Fun outside and inside
The exterior layout of the Mazda 3 reminds car aficionados of the current model Ford Focus and the rotary-powered Mazda RX-8, thanks to sleek, dynamic lines and bold flaring, evidence of its sporty heritage. The aforementioned styling cues also make the car an attention-grabber, even in playgrounds of the rich and famous (such as Greenbelt 3's parking lot). But what makes the "V" stand out from its "R" and "S" brethren is its own distinct bumper design and a five-point honeycomb grill with integrated foglamps.
But if the interior is sure to make you go "Ooohh", the interior is sure to make you go "Aaahh." A distinctly European character can be seen in the design of the quarter panel glass, the dashboard, the seats and the dashboard gauge cluster arrangement and layout. The quarter panel glass design is reminiscent of the Volvo S40 (another one of the Mazda 3's design inspirations), while the dashboard reminds you of the E46 BMW 3-Series, but with far more plastic trim. The fabric and color of the seats accentuate the interior and provide comfortable seating for five, while the power-assisted locks require a manual pull or push of the driver's side lock to lock/unlock all four doors, a "low-tech" feature in such a technology-laden car.

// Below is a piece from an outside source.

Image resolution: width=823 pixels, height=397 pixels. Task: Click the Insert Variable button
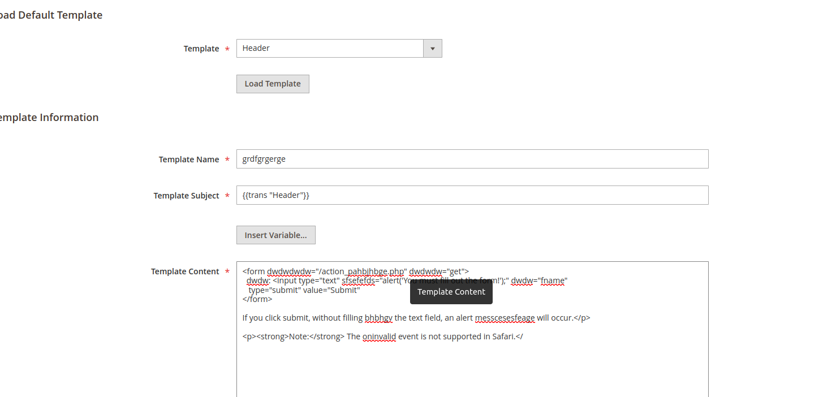[x=275, y=235]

The radio features a six-compact disc system, along with 12 preset FM stations, six preset AM stations, volume/toggle switches on the steering wheel and amber illumination, but needs to do away with the said amber lighting. To the author, amber lighting is too dull and it would be far better if the lighting were of a green or blue color. The airconditioning system and circular aircon vents provide instant rushes of cold air, but takes awhile to provide it. The aforementioned dashboard gauge cluster reminds you of the 1980s Opel cars, but like the radio, the gauges can do away with the amber illumination.
For passengers who love to drink in the car, cupholders and space providers galore give more than ample places to put drinks and what-have-you anywhere within the interior. And if that's not enough, a BIG glove compartment provides space for (literally) an arm, a leg, a .45 caliber pistol, or maybe even a big stash of cash. Metal plated strips on the driver and front passenger side sills of the car provide an instant sporty look upon entry, but the sills are so wide ladies who wear high or stiletto heels can bang the sharp rear ends of their shoes on the strips and scratch them.

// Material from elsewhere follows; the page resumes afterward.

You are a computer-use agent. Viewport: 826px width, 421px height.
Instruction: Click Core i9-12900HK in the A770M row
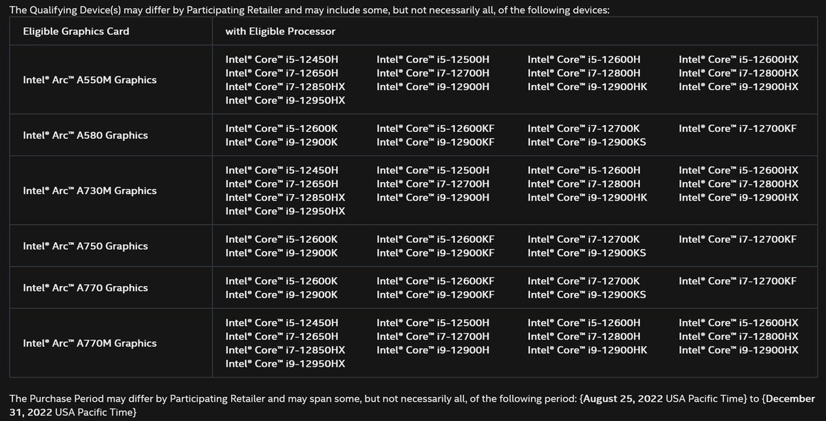pyautogui.click(x=587, y=350)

Despite the carpeting and power lock snafus, along with issues about amber illumination and the lack of an additional gear, PhP 795,000 seems to be money well spent in investing in a car that has a solid sports heritage, a lively engine and design cues that prompted the Car of The Year Awards Group, Inc. (CAGI) to bestow upon it the award for "Best Overall Design". The author can only wonder how he can budget Php 795,000 over two to three years to acquire the Mazda 3.